Klimapolitik ist zur Symbolpolitik geworden. Sie hat mit Effizienz der eingesetzten Ressourcen kaum was zu tun. Unsere Marktwirtschaft funktioniert so aber nicht. Bestes Beispiel ist die Einführung des Elektroautos in Deutschland. Ein dazu passendes Interview gab der Volkswagenchef Herbert Diess in der FAZ in dieser Woche: Der Konzern folge bei der Einführung der E-Autos  den politischen Vorgaben. Durch die Modernisierung des Wolfsburger Kraftwerkes entstünden CO2-Vermeidungskosten von 14 € pro Tonne. Bei einem E-Auto seien die Vermeidungskosten hingegen zehnmal so hoch.

Keine Bürokratie bitte

Daher sehe ich als Unternehmer ein riesiges Potenzial in der Bepreisung von CO2-Ausstoß, egal in welcher Form. Ob jetzt Steuer oder Zertifikate, wichtig ist nur, dass sich der bürokratische Aufwand in Grenzen hält. Eigentlich müssten nur die fossilen Energieträger wie Kohle und Erdöl verteuert werden. Berechtigterweise hat die Politik jedoch Angst vor der Wut der Bürger, wenn Klimaschutz nicht mehr nur ein Lippenbekenntniss bleibt, sondern im Geldbeutel spürbar wird. Mutige Steuerentlastungen pro Kopf, die nicht mit dem Energieverbrauch in Verbindung stehen, können hier aber Abhilfen schaffen.

Eine Sonderrolle hat hierbei die Landwirtschaft. Auch sie soll in das System mit aufgenommen werden.
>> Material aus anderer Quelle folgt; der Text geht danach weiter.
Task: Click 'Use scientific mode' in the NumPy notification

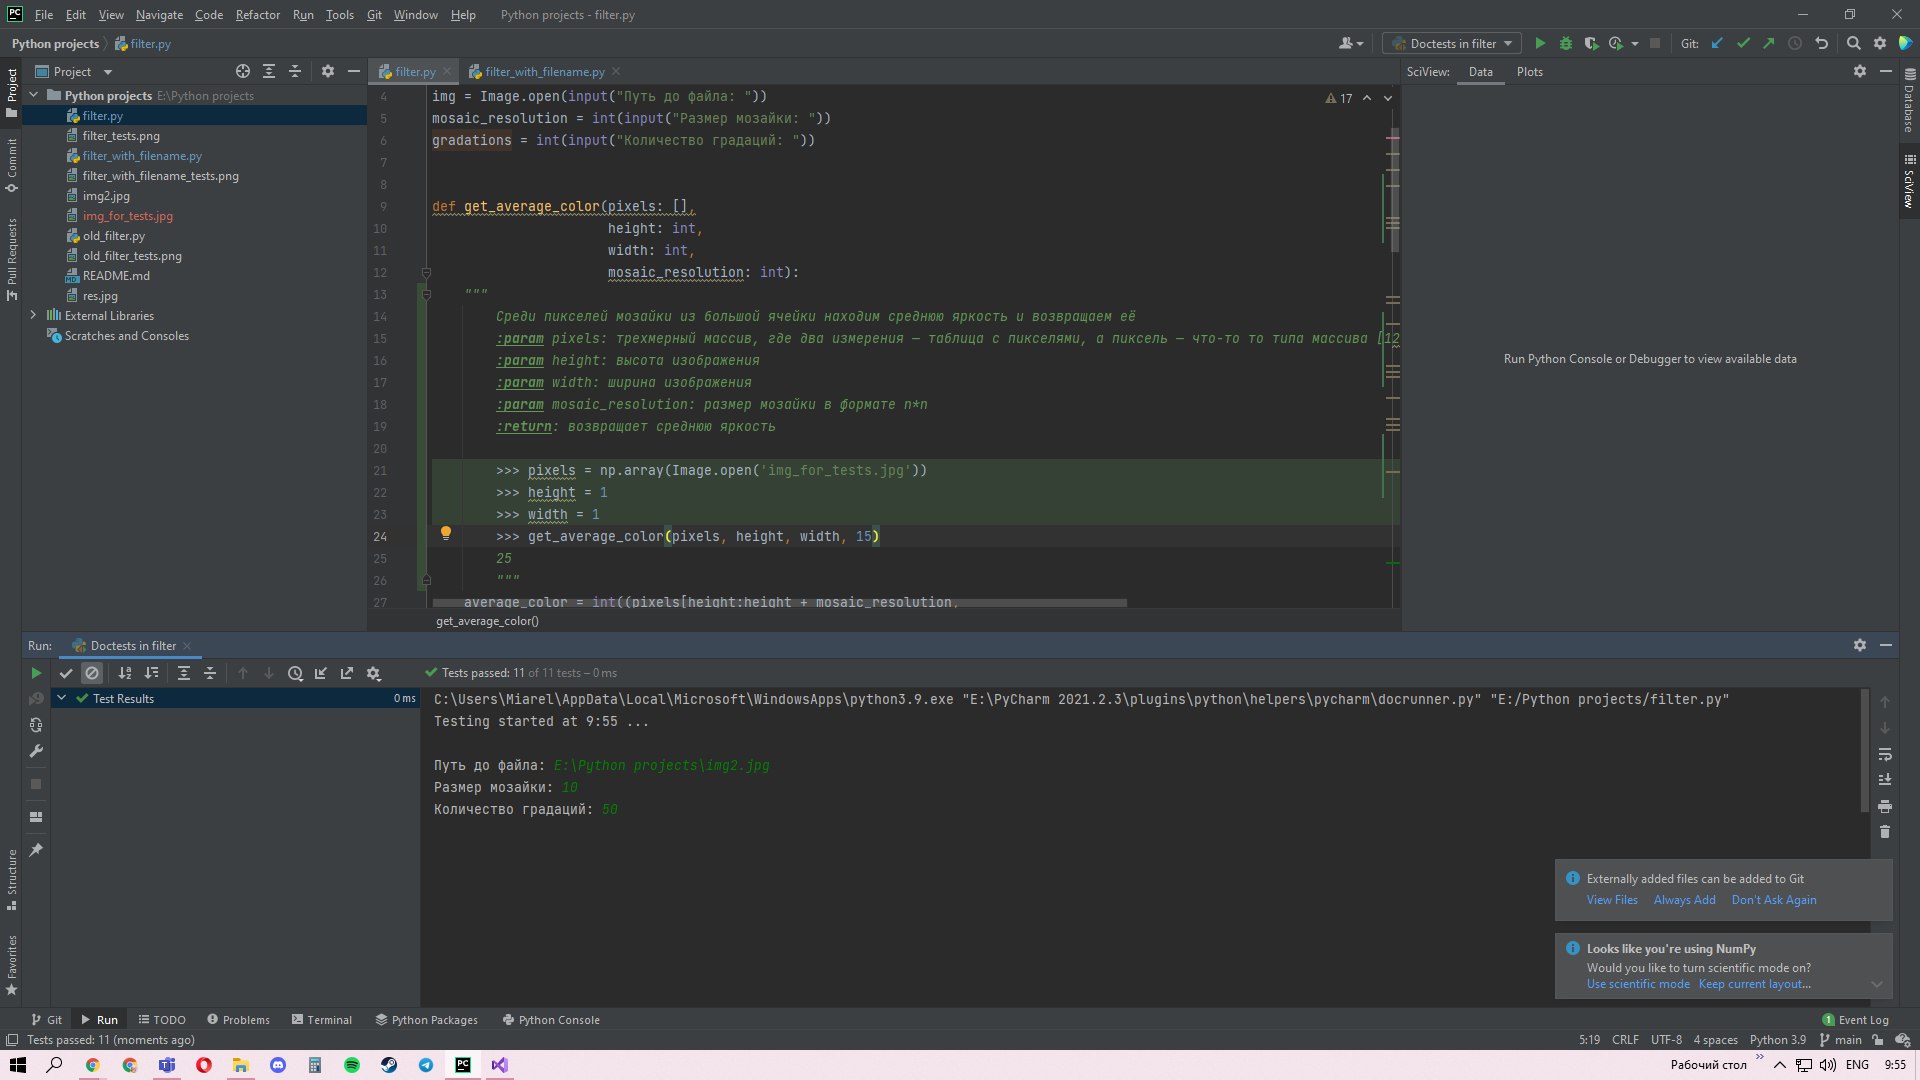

Der Einsatz fossiler Rohstoffe ist überschaubar und durch die neue Düngeverordnung nochmal gebremst. Dies ist die einzige Branche neben der Forstwirtschaft, die auch aktiv CO2 reduziert. Mehr Effizienz im Einsatz der Düngemittel, hohe Futterverwertungen bei Getreidefütterung oder die Nutzung natürlichen Grasaufwuchs bieten riesige Chancen für die Reduktion der Emissionen in der Landwirtschaft. Weniger Lachgasemissionen, direkte Einarbeitung des Harnstoffs in den Boden oder der Anbau von Leguminosen sind Bereiche, in denen wir noch forschen müssen. Aber mit Fleischverzicht den Klimawandel stoppen zu können, ist eine Mär. Denn die Alternativen auf dem Speiseplan des Vegetariers bestehen zum Beispiel aus peruanischem Spargel oder Tomaten aus dem beheizten Gewächshaus in Spanien. Hierbei entstehen doch auch erhebliche CO2-Emissionen, die eingepreist werden müssen.

CO2-Bepreisung darf Ansehen der Tierhalter nicht beschädigen

Die Herausforderung liegt im Detail der Berechnung und Umsetzung der Abgabe. Ich befürchte, dass auch hier wieder mal versucht wird, die Tierhaltung zu diskreditieren oder den Ökolandbau per se zu bevorzugen. Hier darf sich die Landwirtschaft nicht wieder auseinanderdividieren lassen. Wir sollten die Chancen unserer meist vorzüglichen natürlichen Gegebenheiten nutzen.

Vielleicht kann über eine CO2-Abgabe der ackerbaulich sinnvolle Aufbau von Humus gefördert werden. Es soll schon die ersten Zertifizierungssysteme geben, die die CO2-Einlagerung nachvollziehbar dokumentieren.